Palaeogeography, Palaeoclimatology, Palaeoecology | 1993

Morphometric analysis of predatory drillholes

Michal Kowalewski

Abstract Quantitative studies of post-Jurassic predatory drillholes assume that drill holes were made by either naticid or muricid gastropods. However, other potential predators can leave similar traces, and the traditional method of discrimination (based on differences in vertical shape of drillholes: cylindrical vs. countersunk) is not always applicable. Poor preservation or thin shells may prevent identification. A multivariate morphometric approach, including principal component analysis (PCA), canonical variate analysis (CVA) and size-free discriminant analysis, is suggested here as a supplementary method.

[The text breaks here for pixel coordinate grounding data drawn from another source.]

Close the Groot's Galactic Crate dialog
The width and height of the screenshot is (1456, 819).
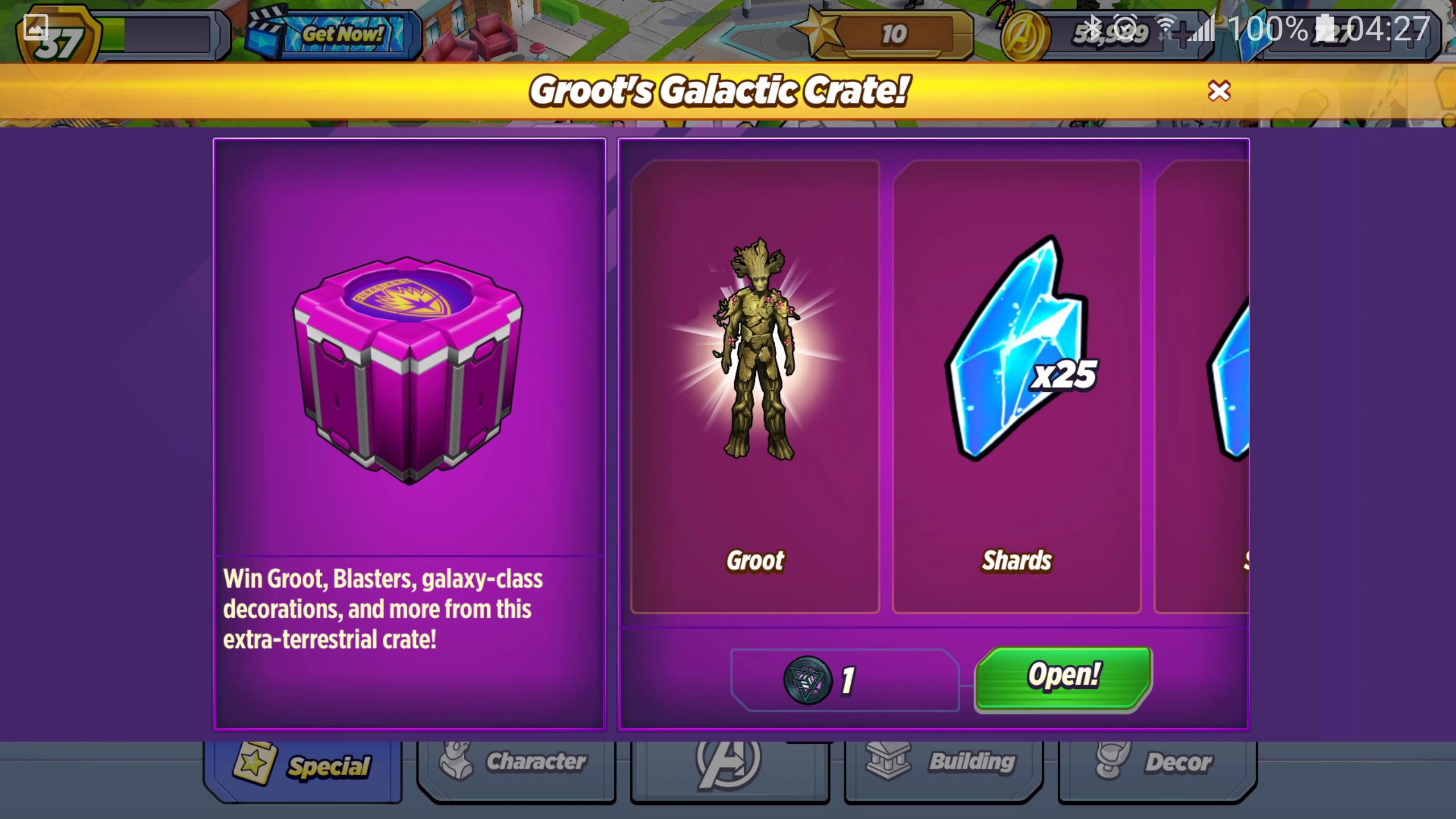1219,91
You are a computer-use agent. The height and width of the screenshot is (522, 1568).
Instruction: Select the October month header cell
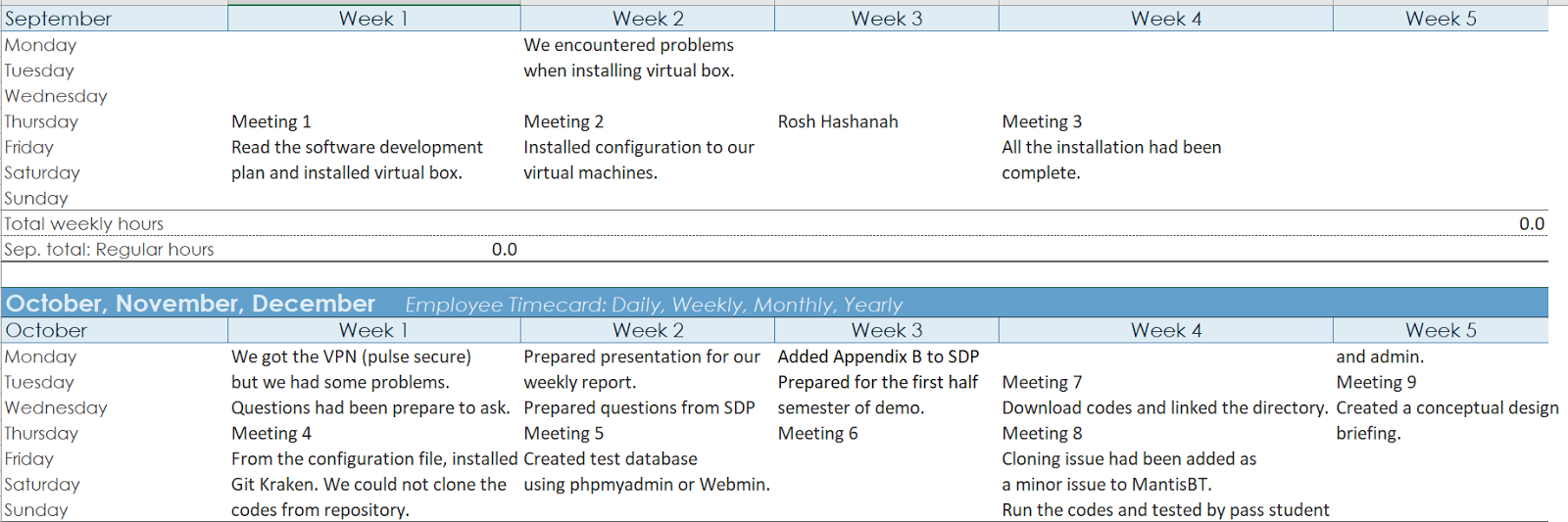47,330
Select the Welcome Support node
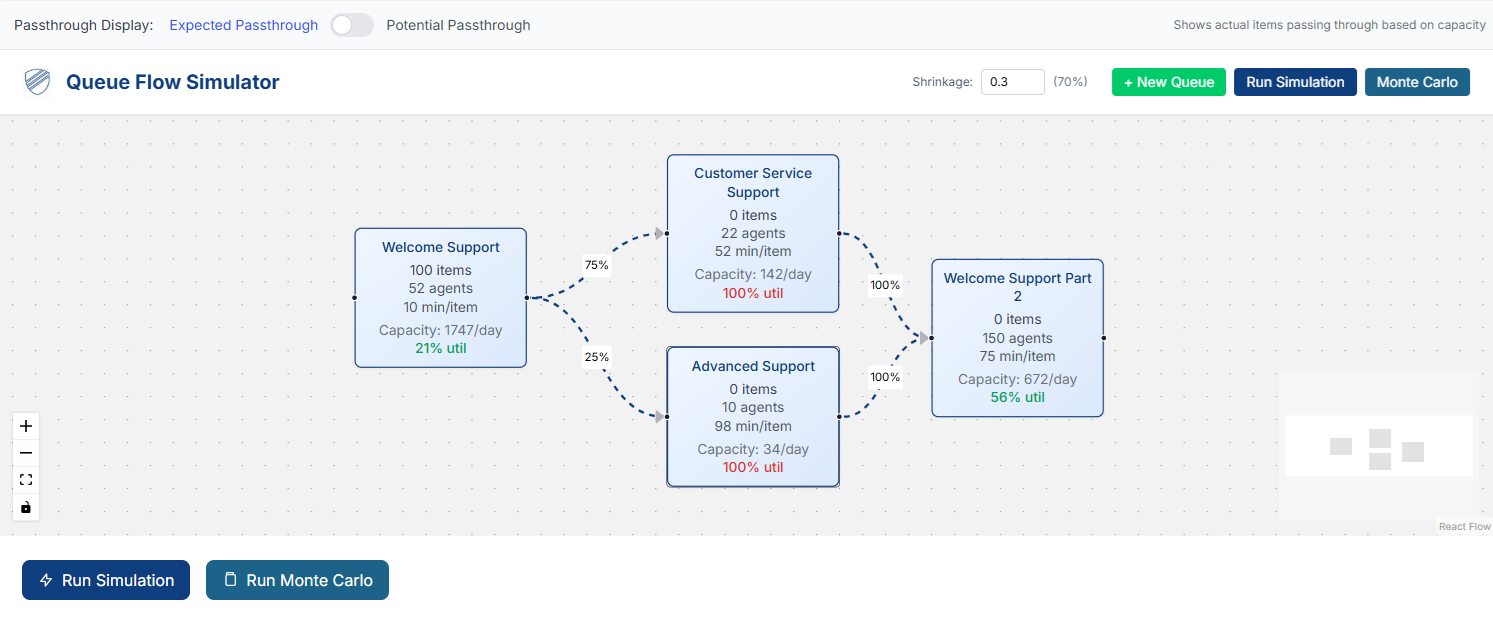 click(440, 298)
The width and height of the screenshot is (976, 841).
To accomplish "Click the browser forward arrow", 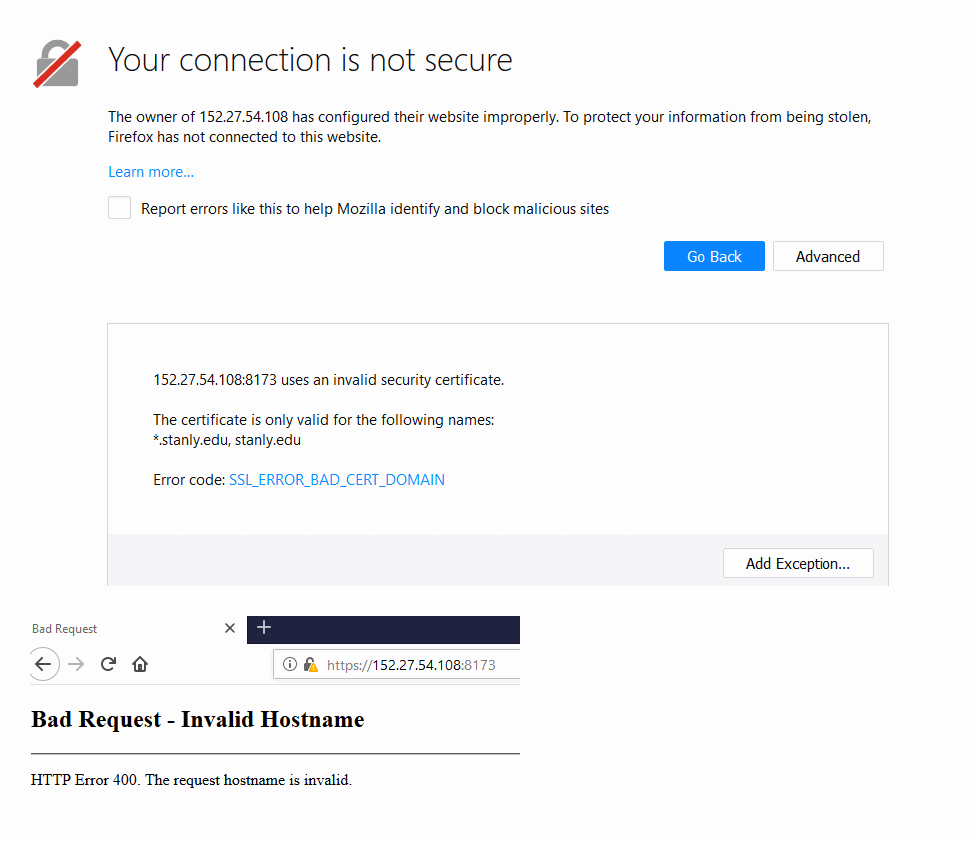I will point(77,664).
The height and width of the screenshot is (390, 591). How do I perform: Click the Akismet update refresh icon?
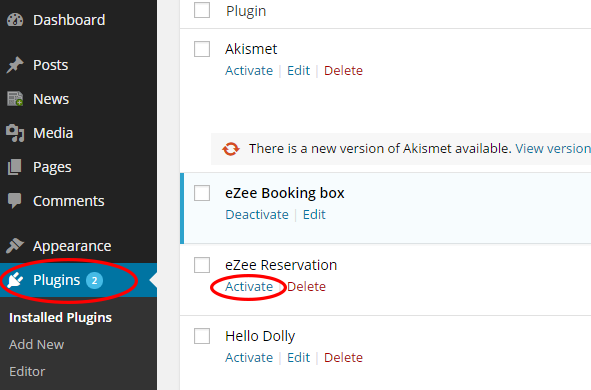tap(231, 149)
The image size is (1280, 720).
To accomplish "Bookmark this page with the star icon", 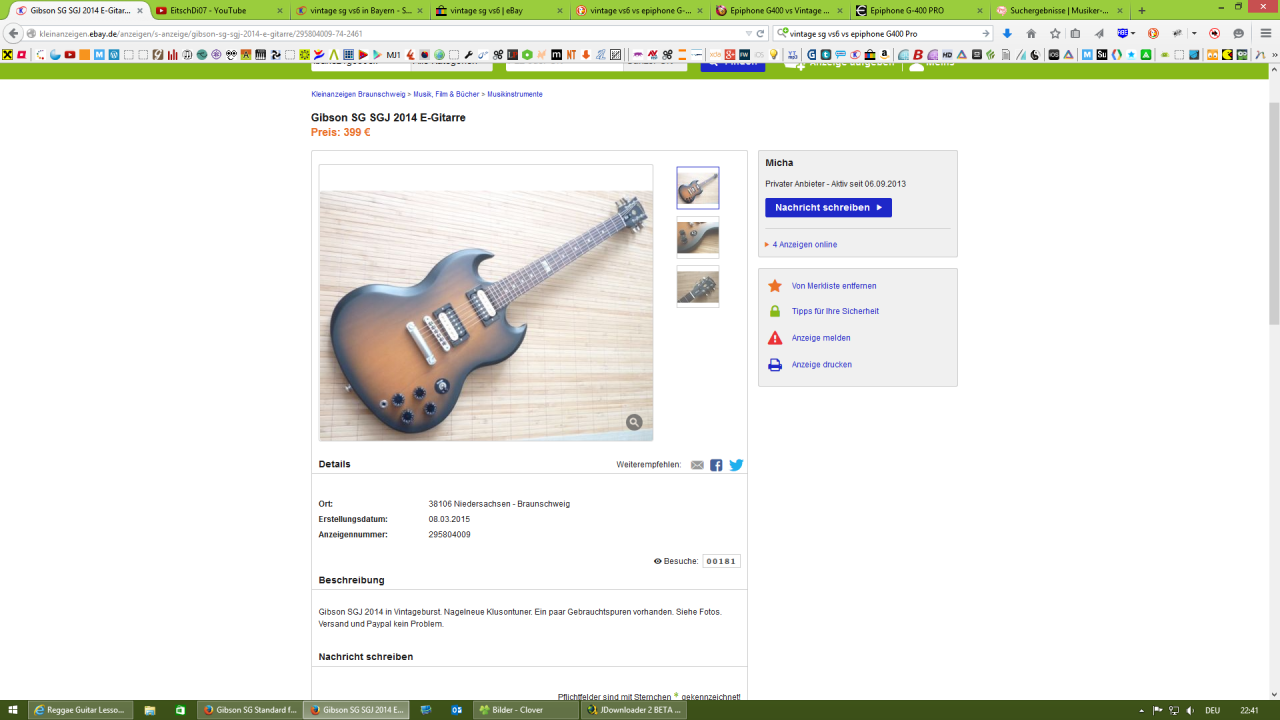I will [1054, 33].
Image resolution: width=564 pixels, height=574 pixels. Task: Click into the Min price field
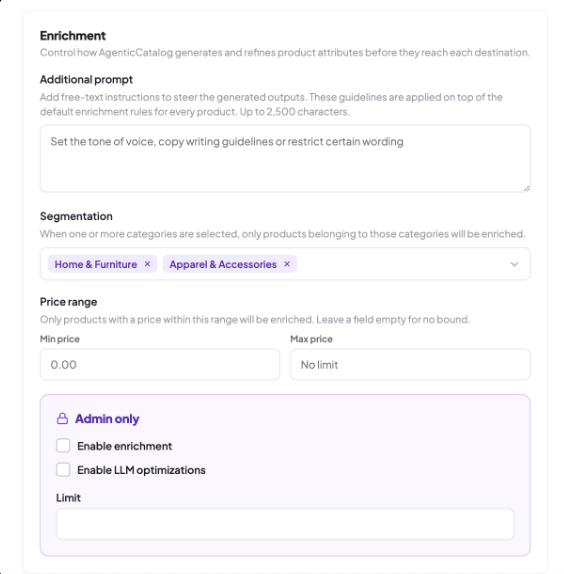click(160, 364)
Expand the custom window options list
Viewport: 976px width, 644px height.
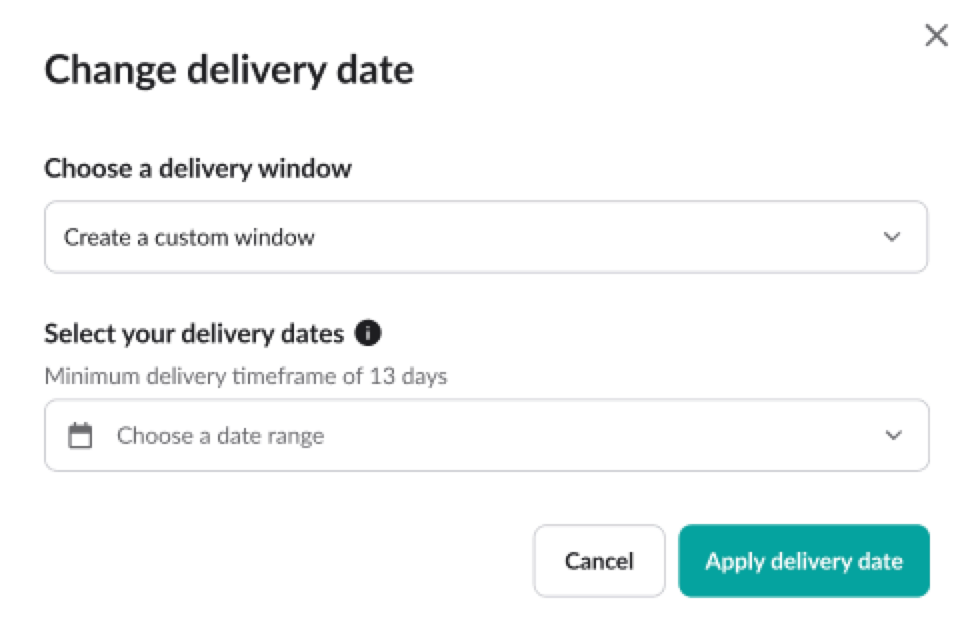(486, 237)
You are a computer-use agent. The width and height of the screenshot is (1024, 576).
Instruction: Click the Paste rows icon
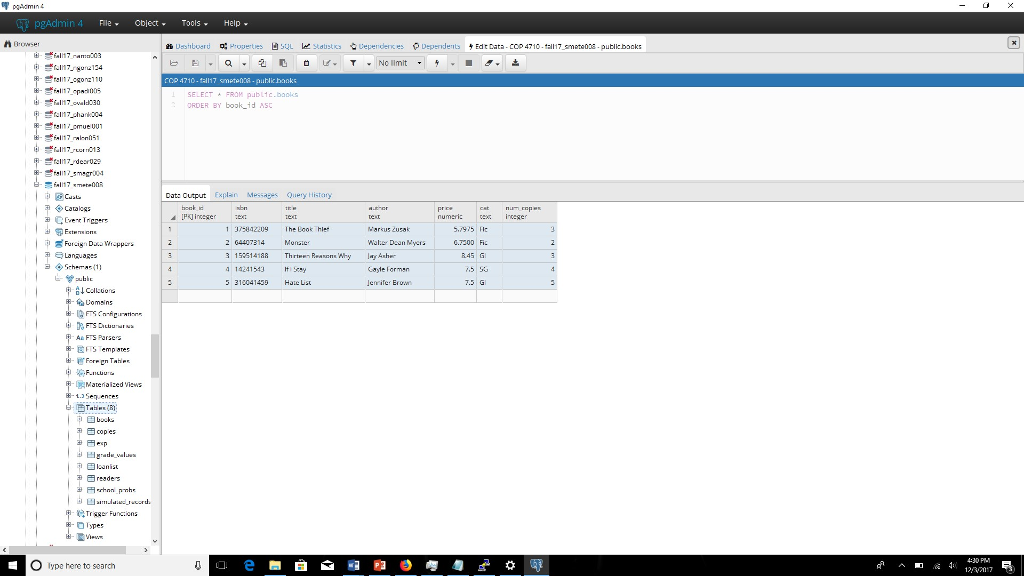click(x=282, y=63)
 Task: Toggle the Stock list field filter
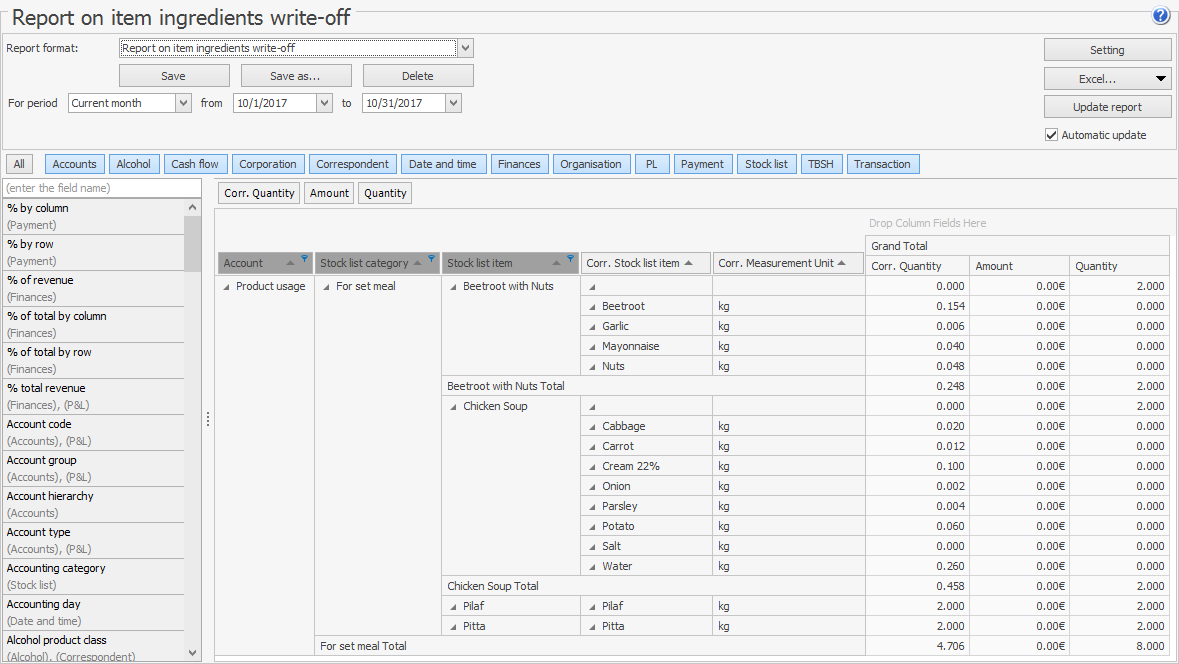point(766,164)
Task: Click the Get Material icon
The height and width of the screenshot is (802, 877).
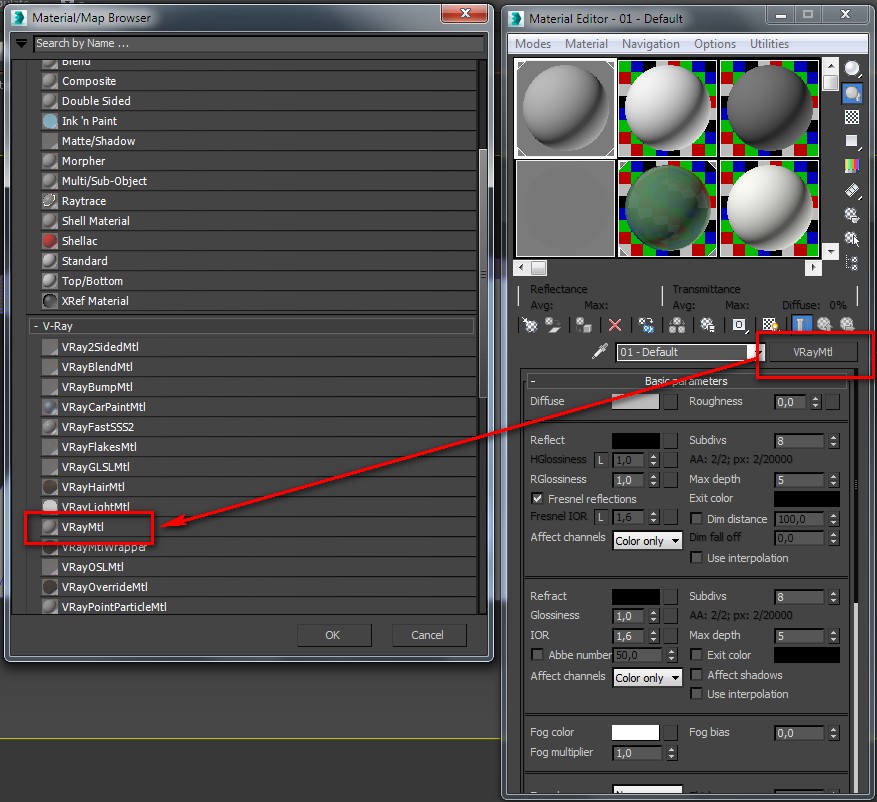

I test the approach by analyzing 98 drillholes made in the valves of the thin-shelled bivalve Mulinia coloradoensis collected from subfossil deposits in northeastern Baja California. Using traditional criteria 10 (10.2%) of 98 drillholes were not correctly identified. Morphometric analyses indicate that in planar view muricid and naticid drillholes do not differ in shape. However, they perfectly discriminate in size. The cylindrical drillholes (Oichnus simplex) attributed to muricid predators are significantly smaller than countersunk ones (Oichnus paraboloides) made most likely by naticid gastropods. The results do not necessarily undermine the validity of the traditional ichnotaxonomy: muricids tend to produce smaller drillholes than naticids. Nevertheless, the vertical shape of a drillhole may be a function of both the type of predator and the size of hole drilled. More than half of the unidentified drillholes (6 out of 10) from an independent group characterized by a more oval shape (octopod drilling?). The traditional method, supported by the morphometric methods employed here,is a powerful tool for analysis of drillholes. It may be valuable not only as a tool for analysis of muricid and naticid drillholes but also as a method for comparative analysis of drillholes of unknown source found throughout the Phanerozoic fossil record.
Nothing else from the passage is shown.